To be able to prove potential costs savings on wages, AI has to do most of the work of a person. It is the equivalent of level-5 autonomy of self-driving cars.
Instead of product-market fit, applied AI companies will be searching for agent-worker fit.
Creative destruction hurts
We in tech like to boast about how we disrupt industries, and think of creative destruction as universally good. Technology is indeed unequivocally good for humankind. It has lifted us from poverty, allowed us to live longer, healthier lives, helped find a way to feed 7+ billion people, and one day may enable us to be multi-planetary even. But each new wave of technology destroys that which is old and obsolete and no longer serves the collective. In the process, it also inadvertently harms individual lives and livelihoods that depended on the old way — handloom weavers, charcoal ironworkers, lamplighters, ice cutters, typists, switchboard operators, travel agents, video rental and bookstores, the list is long and the people affected are forgotten.
AI is going to swallow up many jobs. And it will do so far quicker than these old jobs because information technology today spreads much faster than physical technology a hundred years ago. We need to anticipate it, and prepare for it, individually and collectively.
Yes, but the bank tellers
Another example often thrown around is that of bank teller jobs actually increasing while ATMs were being deployed. It’s a naive, mistaken interpretation.
Population and GDP growth, banking demand, deregulation all resulted in greater need for tellers — faster than what the ATMs could keep up with.

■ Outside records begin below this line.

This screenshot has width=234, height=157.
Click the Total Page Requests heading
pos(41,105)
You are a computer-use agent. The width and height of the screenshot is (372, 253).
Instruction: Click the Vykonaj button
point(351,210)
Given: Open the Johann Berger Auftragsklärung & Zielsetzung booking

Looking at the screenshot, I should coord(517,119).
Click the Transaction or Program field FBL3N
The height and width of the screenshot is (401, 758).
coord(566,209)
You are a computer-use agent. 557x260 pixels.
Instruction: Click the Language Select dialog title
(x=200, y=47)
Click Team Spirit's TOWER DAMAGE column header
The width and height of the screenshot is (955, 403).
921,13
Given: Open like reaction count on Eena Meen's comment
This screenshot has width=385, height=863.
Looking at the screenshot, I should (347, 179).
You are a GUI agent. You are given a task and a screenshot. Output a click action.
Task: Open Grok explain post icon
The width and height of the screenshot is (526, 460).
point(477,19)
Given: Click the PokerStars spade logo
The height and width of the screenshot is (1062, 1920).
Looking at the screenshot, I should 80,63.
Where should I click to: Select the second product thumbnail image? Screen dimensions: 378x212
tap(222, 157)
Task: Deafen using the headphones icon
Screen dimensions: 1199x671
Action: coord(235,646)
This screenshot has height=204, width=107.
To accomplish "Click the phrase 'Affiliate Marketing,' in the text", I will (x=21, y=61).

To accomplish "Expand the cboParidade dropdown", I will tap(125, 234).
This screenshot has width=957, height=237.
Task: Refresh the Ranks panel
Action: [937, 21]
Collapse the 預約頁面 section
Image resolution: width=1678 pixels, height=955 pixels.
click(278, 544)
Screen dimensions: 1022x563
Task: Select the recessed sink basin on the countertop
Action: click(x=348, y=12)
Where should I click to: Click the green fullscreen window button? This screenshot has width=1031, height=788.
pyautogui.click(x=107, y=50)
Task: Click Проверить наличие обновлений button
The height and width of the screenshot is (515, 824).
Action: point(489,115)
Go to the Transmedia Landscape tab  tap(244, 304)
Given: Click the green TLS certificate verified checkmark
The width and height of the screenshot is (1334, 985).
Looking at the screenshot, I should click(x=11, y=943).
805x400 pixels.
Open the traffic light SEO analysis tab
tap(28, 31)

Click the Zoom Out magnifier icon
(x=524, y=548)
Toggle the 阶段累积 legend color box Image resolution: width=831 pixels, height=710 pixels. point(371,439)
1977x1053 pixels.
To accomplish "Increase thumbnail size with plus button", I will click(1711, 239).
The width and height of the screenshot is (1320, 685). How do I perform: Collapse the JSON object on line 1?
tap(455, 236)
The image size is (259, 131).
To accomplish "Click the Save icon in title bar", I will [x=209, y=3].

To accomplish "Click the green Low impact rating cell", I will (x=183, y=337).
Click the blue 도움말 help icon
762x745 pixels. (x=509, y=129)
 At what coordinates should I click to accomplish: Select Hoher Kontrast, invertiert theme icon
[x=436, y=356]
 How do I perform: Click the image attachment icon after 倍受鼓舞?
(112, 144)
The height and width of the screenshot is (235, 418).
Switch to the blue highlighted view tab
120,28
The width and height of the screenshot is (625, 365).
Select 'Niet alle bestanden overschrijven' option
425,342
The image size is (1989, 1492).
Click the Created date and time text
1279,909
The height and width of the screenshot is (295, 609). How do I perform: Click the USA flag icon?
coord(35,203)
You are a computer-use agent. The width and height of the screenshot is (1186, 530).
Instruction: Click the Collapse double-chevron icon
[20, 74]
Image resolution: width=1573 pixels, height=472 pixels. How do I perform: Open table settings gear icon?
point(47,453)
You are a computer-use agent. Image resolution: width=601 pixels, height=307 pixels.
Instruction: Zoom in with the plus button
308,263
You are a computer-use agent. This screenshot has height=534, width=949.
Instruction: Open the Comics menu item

And the spread of ATMs possibly depressed the total teller jobs during this time. A look at teller jobs after 2010 tells the full story (Claude 4.5 Sonnet’s analysis):

Impact of technology on jobs is lagging, and how long it lags depends on the industry and the kind of technology. ATMs are far more complex to deploy than an AI SaaS product.
AI will impact all kinds of jobs. My guess is in less than half the time as previous technology waves — within the next 10 years. It is the steady march of technology and capitalism. We had best prepare for it and build in shock absorbers into our society. The worst thing we can do is pretend otherwise. On the upside, it will also open up many, many new opportunities.